# [Records locating words and elements]
◇ ◇ ◇ ◇

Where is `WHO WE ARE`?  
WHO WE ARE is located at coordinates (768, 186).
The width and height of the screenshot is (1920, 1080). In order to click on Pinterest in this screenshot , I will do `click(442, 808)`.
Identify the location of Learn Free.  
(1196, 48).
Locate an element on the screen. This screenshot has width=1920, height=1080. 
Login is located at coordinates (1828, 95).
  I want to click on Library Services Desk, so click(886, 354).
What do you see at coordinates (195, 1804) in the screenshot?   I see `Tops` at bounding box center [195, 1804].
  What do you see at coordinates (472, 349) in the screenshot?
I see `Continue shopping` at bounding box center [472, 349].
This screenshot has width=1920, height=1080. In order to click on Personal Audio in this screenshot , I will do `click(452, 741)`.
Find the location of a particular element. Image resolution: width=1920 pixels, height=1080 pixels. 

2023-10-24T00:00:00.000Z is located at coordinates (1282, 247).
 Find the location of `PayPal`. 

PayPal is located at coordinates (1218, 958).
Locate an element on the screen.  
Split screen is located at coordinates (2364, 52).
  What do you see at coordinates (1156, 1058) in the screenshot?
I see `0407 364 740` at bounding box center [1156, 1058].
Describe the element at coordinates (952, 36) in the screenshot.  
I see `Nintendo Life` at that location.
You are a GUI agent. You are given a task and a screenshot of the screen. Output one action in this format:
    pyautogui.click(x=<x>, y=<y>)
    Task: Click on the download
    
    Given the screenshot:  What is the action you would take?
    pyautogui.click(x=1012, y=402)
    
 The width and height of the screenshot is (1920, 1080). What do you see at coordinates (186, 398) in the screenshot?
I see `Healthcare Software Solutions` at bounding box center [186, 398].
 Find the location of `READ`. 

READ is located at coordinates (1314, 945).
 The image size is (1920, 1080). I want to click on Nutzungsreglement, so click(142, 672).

◇ ◇ ◇ ◇

# [REQUEST]
Rewrite the records above, changing every "Find the location of" to "Locate" and leaving everything else as it is.

# [TASK SOLUTION]
Where is `WHO WE ARE`?  
WHO WE ARE is located at coordinates (768, 186).
The width and height of the screenshot is (1920, 1080). In order to click on Pinterest in this screenshot , I will do `click(442, 808)`.
Identify the location of Learn Free.  
(1196, 48).
Locate an element on the screen. This screenshot has width=1920, height=1080. 
Login is located at coordinates (1828, 95).
  I want to click on Library Services Desk, so click(886, 354).
What do you see at coordinates (195, 1804) in the screenshot?   I see `Tops` at bounding box center [195, 1804].
  What do you see at coordinates (472, 349) in the screenshot?
I see `Continue shopping` at bounding box center [472, 349].
This screenshot has width=1920, height=1080. In order to click on Personal Audio in this screenshot , I will do `click(452, 741)`.
Locate a particular element. Image resolution: width=1920 pixels, height=1080 pixels. 

2023-10-24T00:00:00.000Z is located at coordinates (1282, 247).
 Locate `PayPal`. 

PayPal is located at coordinates (1218, 958).
Locate an element on the screen.  
Split screen is located at coordinates (2364, 52).
  What do you see at coordinates (1156, 1058) in the screenshot?
I see `0407 364 740` at bounding box center [1156, 1058].
Describe the element at coordinates (952, 36) in the screenshot.  
I see `Nintendo Life` at that location.
You are a GUI agent. You are given a task and a screenshot of the screen. Output one action in this format:
    pyautogui.click(x=<x>, y=<y>)
    Task: Click on the download
    
    Given the screenshot:  What is the action you would take?
    pyautogui.click(x=1012, y=402)
    
 The width and height of the screenshot is (1920, 1080). What do you see at coordinates (186, 398) in the screenshot?
I see `Healthcare Software Solutions` at bounding box center [186, 398].
 Locate `READ`. 

READ is located at coordinates (1314, 945).
 The image size is (1920, 1080). I want to click on Nutzungsreglement, so click(142, 672).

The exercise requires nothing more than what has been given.